ANOATIMES.COM, PARIGI MOUTONG — Pemerintah Kabupaten Parigi Moutong menegaskan komitmennya untuk melestarikan bahasa daerah sebagai bagian dari warisan budaya lokal. Hal ini ditegaskan dalam audiensi antara Wakil Bupati Parimo, Abdul Sahid, dan Kepala Balai Bahasa Provinsi Sulawesi Tengah, Syarifuddin, yang berlangsung di Rumah Jabatan Wakil Bupati, Kamis (10/7).
Dalam pertemuan tersebut, Wabup Abdul Sahid menyampaikan pentingnya menjaga eksistensi bahasa daerah di tengah arus modernisasi dan globalisasi yang kian menggerus penggunaan bahasa ibu di kalangan generasi muda.
“Bahasa daerah adalah identitas dan kekayaan budaya kita.
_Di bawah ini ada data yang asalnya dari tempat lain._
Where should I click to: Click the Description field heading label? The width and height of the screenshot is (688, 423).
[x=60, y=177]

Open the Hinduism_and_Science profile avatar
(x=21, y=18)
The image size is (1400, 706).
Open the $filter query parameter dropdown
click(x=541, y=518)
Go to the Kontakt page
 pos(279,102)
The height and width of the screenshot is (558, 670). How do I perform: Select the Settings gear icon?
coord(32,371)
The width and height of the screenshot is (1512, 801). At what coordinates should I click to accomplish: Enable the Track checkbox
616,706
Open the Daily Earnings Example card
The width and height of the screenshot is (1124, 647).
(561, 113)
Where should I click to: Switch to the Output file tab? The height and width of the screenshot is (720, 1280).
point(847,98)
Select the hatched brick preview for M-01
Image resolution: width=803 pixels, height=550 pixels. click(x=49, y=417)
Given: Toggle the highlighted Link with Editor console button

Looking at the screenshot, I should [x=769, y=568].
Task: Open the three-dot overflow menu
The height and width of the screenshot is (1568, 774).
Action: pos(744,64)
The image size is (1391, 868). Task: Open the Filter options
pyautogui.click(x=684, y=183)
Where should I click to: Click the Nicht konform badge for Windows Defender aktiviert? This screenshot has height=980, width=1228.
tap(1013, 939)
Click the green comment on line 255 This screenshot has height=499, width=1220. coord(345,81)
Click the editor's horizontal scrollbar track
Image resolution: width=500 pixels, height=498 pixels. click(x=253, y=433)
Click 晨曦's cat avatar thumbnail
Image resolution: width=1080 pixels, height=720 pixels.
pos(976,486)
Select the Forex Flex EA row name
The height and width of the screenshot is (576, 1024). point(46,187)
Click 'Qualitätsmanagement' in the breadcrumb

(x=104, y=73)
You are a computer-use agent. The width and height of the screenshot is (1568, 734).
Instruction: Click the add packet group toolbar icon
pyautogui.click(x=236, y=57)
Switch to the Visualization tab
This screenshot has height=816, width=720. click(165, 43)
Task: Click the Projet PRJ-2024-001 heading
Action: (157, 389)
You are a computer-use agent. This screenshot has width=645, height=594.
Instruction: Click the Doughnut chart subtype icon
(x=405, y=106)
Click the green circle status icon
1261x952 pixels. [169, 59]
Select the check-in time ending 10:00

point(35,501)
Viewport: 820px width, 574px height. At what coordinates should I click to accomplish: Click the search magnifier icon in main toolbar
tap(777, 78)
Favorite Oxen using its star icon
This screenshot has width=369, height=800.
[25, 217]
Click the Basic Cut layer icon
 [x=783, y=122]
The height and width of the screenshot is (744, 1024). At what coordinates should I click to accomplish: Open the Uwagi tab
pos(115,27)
Pemerintah daerah sangat terbuka untuk berkolaborasi dalam upaya pelestarian ini,” kata Wabup.
Kabupaten Parigi Moutong diketahui memiliki keragaman bahasa lokal yang digunakan masyarakat sebagai bahasa sehari-hari. Namun, beberapa di antaranya mulai mengalami penurunan penutur, sehingga perlu langkah strategis untuk merawat dan mewariskannya ke generasi berikutnya.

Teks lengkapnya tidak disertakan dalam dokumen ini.